▶ WRITTEN REQUEST
Reproduce each of the following entries verbatim, keeping every character, coordinate, and line break unchanged.

▶ RECORDS SHOWN
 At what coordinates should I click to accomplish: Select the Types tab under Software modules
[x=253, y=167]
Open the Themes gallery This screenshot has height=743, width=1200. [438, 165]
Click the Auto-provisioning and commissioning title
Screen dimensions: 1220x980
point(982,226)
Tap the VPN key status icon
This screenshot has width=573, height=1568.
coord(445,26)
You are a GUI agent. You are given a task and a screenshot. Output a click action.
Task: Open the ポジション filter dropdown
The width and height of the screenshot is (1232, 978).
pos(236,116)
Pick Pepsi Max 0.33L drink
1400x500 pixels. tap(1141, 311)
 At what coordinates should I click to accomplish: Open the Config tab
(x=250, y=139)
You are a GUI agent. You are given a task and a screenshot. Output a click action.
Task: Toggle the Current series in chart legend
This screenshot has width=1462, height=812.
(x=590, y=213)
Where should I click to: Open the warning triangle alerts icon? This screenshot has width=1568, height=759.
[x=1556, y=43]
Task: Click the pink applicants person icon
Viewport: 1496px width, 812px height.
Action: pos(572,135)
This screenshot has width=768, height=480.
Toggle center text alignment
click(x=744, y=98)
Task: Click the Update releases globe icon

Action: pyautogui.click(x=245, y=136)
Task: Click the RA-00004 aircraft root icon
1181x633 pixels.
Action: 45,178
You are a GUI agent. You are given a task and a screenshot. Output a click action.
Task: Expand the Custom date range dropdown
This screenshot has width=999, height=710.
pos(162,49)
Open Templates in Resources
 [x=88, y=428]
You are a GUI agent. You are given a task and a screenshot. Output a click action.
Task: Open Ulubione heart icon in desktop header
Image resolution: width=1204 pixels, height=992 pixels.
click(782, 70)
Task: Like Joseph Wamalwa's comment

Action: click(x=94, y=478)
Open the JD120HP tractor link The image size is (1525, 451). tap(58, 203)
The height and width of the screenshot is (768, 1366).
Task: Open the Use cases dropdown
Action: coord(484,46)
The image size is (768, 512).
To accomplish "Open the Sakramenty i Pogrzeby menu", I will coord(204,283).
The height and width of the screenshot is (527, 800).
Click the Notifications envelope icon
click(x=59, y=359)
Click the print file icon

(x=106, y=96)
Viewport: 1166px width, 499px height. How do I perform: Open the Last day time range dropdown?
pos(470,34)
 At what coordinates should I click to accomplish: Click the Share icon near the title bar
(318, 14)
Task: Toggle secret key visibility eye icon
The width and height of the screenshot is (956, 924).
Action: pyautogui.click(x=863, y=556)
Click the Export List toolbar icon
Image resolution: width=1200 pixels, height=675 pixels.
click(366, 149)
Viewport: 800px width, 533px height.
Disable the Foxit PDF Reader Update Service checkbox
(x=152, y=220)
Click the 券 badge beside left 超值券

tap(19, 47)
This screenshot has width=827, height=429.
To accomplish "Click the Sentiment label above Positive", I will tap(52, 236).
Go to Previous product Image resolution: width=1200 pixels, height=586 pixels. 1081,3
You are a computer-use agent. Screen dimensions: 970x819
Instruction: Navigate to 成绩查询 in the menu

▶ RESPONSE BELOW
 At what coordinates should I click to accomplish: Select the Types tab under Software modules
[x=253, y=167]
Open the Themes gallery This screenshot has height=743, width=1200. [438, 165]
Click the Auto-provisioning and commissioning title
Screen dimensions: 1220x980
point(982,226)
Tap the VPN key status icon
This screenshot has width=573, height=1568.
coord(445,26)
You are a GUI agent. You are given a task and a screenshot. Output a click action.
Task: Open the ポジション filter dropdown
The width and height of the screenshot is (1232, 978).
pos(236,116)
Pick Pepsi Max 0.33L drink
1400x500 pixels. tap(1141, 311)
 At what coordinates should I click to accomplish: Open the Config tab
(x=250, y=139)
You are a GUI agent. You are given a task and a screenshot. Output a click action.
Task: Toggle the Current series in chart legend
This screenshot has width=1462, height=812.
(x=590, y=213)
Where should I click to: Open the warning triangle alerts icon? This screenshot has width=1568, height=759.
[x=1556, y=43]
Task: Click the pink applicants person icon
Viewport: 1496px width, 812px height.
Action: pos(572,135)
This screenshot has width=768, height=480.
Toggle center text alignment
click(x=744, y=98)
Task: Click the Update releases globe icon

Action: pyautogui.click(x=245, y=136)
Task: Click the RA-00004 aircraft root icon
1181x633 pixels.
Action: 45,178
You are a GUI agent. You are given a task and a screenshot. Output a click action.
Task: Expand the Custom date range dropdown
This screenshot has width=999, height=710.
pos(162,49)
Open Templates in Resources
 [x=88, y=428]
You are a GUI agent. You are given a task and a screenshot. Output a click action.
Task: Open Ulubione heart icon in desktop header
Image resolution: width=1204 pixels, height=992 pixels.
click(782, 70)
Task: Like Joseph Wamalwa's comment

Action: click(x=94, y=478)
Open the JD120HP tractor link The image size is (1525, 451). tap(58, 203)
The height and width of the screenshot is (768, 1366).
Task: Open the Use cases dropdown
Action: coord(484,46)
The image size is (768, 512).
To accomplish "Open the Sakramenty i Pogrzeby menu", I will coord(204,283).
The height and width of the screenshot is (527, 800).
Click the Notifications envelope icon
click(x=59, y=359)
Click the print file icon

(x=106, y=96)
Viewport: 1166px width, 499px height. How do I perform: Open the Last day time range dropdown?
pos(470,34)
 At what coordinates should I click to accomplish: Click the Share icon near the title bar
(318, 14)
Task: Toggle secret key visibility eye icon
The width and height of the screenshot is (956, 924).
Action: pyautogui.click(x=863, y=556)
Click the Export List toolbar icon
Image resolution: width=1200 pixels, height=675 pixels.
click(366, 149)
Viewport: 800px width, 533px height.
Disable the Foxit PDF Reader Update Service checkbox
(x=152, y=220)
Click the 券 badge beside left 超值券

tap(19, 47)
This screenshot has width=827, height=429.
To accomplish "Click the Sentiment label above Positive", I will tap(52, 236).
Go to Previous product Image resolution: width=1200 pixels, height=586 pixels. 1081,3
You are a computer-use agent. Screen dimensions: 970x819
Instruction: Navigate to 成绩查询 in the menu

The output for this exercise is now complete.